Jeff Garzik wrote:
The answer is, like life, it's a balance.
As a general rule, we do prefer to move all code possible out of the
Linux kernel. We have even created "initramfs", which for 2.7, will
be used as a vehicle to move code from the kernel to userspace, that
previously had to be in the kernel only because it was a task that
"had to be performed at boot time".
However, one must consider
(1) does moving code to userspace create any security holes?
(2) does moving code to userspace dramatically increase the number of
context switches?
(3) does moving code to userspace violate some atomicity that being
inside the kernel guarantees?
In practice, #3 is the showstopper that occurs most often.

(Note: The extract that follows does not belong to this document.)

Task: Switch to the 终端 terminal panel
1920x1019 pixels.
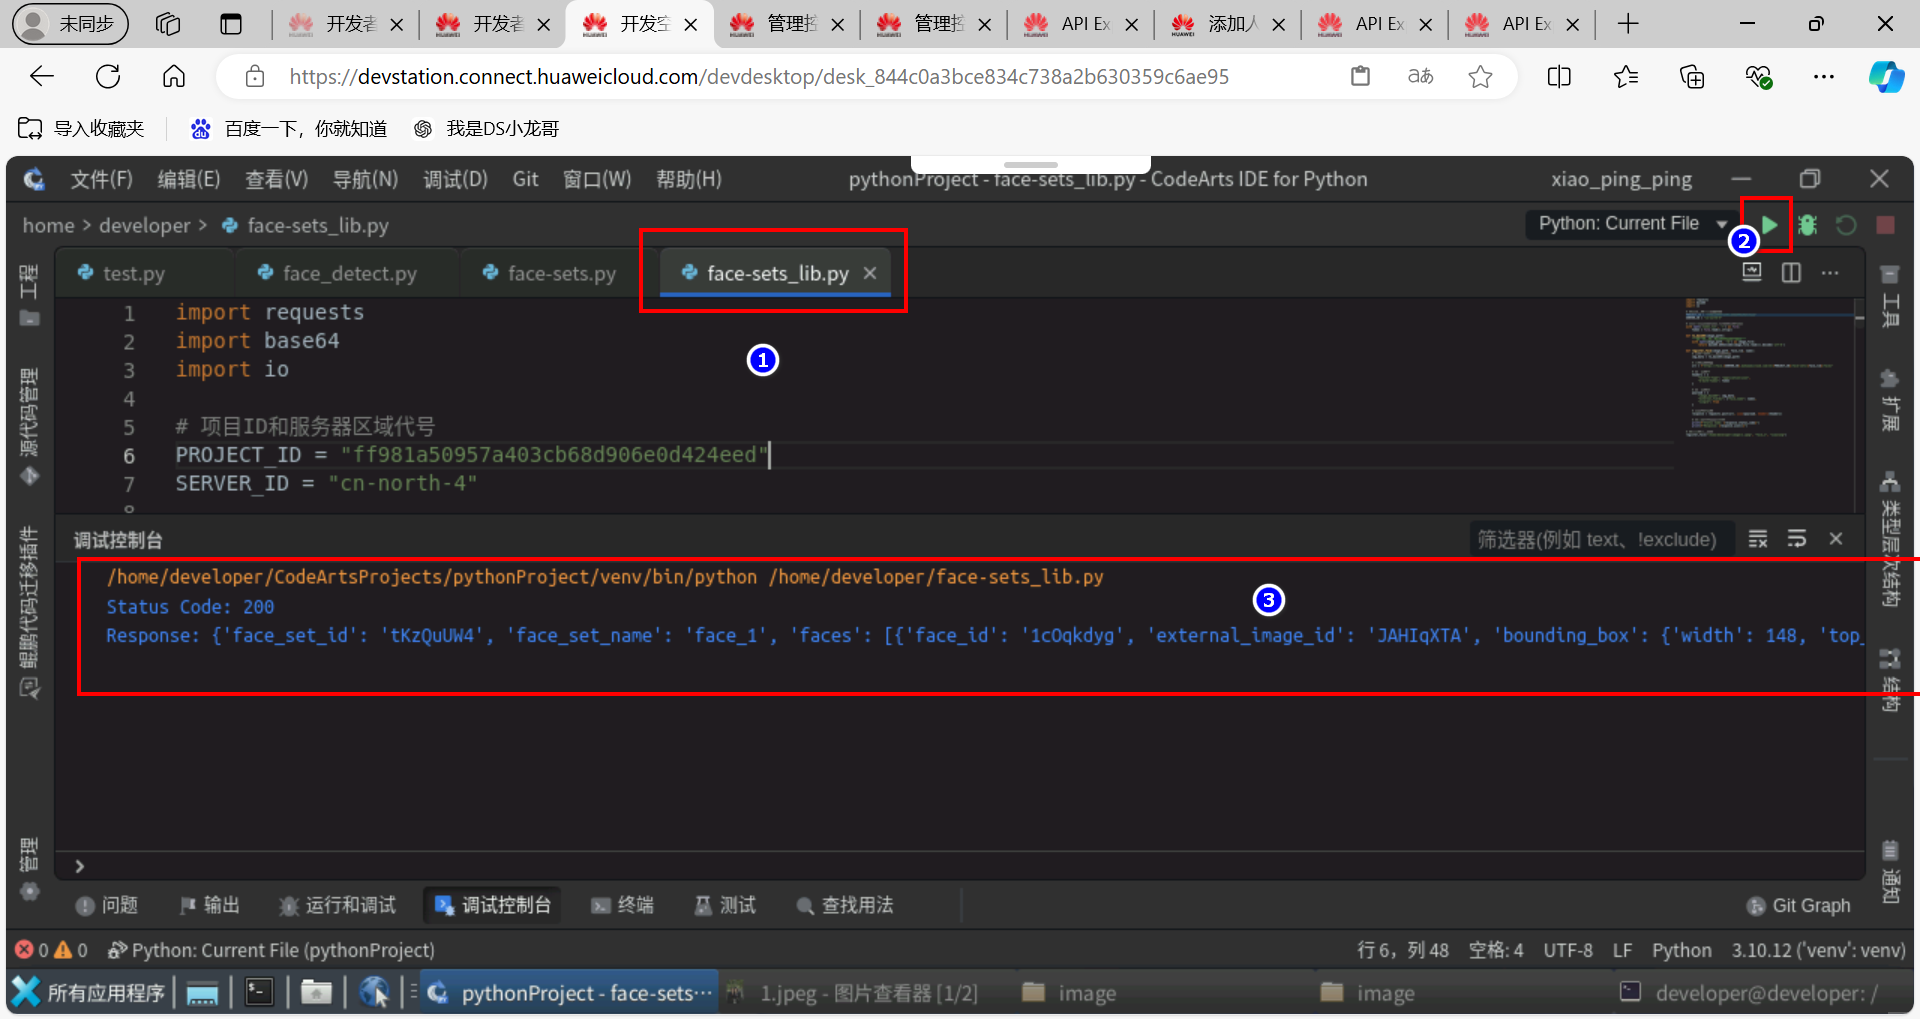Action: coord(622,905)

This is why I push for a "bonding-utils" package from Jay.... because
of the general rule above: put it into userspace, where possible.
Jeff
Yes, the answer is balance - the complicated, but non-time critical
things should go into applications. However, we need to retain a basic
ability to perform the failover according to pre-configured rules within
the kernel. Many of our customers use bonding to provide a redundant
network path through the wires and switches for what turn out to be
heavily network dependant applications. In many cases, the systems do
not have a local disk, and everything is obtained via say an NFS mount.
When the MAC breaks, you may not be able to run userland!
In HA systems at this level, guarding against the failure of a redundant
hardware component, we find that it is very helpful for the kernel to be
able to perform a variety of simple, pre-programmed operations without
resort to userland - this keeps the interacting fault domains smaller.
Sure, the decisons about how to configure the behaviors - that is the
policies - belong in applications. But the response to an event which
triggers the actions may well _need_ to be in the kernel.
While the issue may not be so much one of speed - the applications may
well respond in an adequate manner, depending on design and load - the
issue of the amount of the system that must work for recovery is quite
important when trying to push system availabilities into the mythical 5
9's plus region. For an application to run, the system has to be able
to fork and exec, access the file system, allocate memory, etc. Sure,
through careful configuration it is possible to reduce the transient
resources required (run a pre-loaded/locked daemon, make sure the files
are locally cached, etc) then the configuration and testing are
complicated. It worked fine in the lab, because a resource we didn't
realize was critical, never got pushed out of the dcache, for example.
Mark Huth
|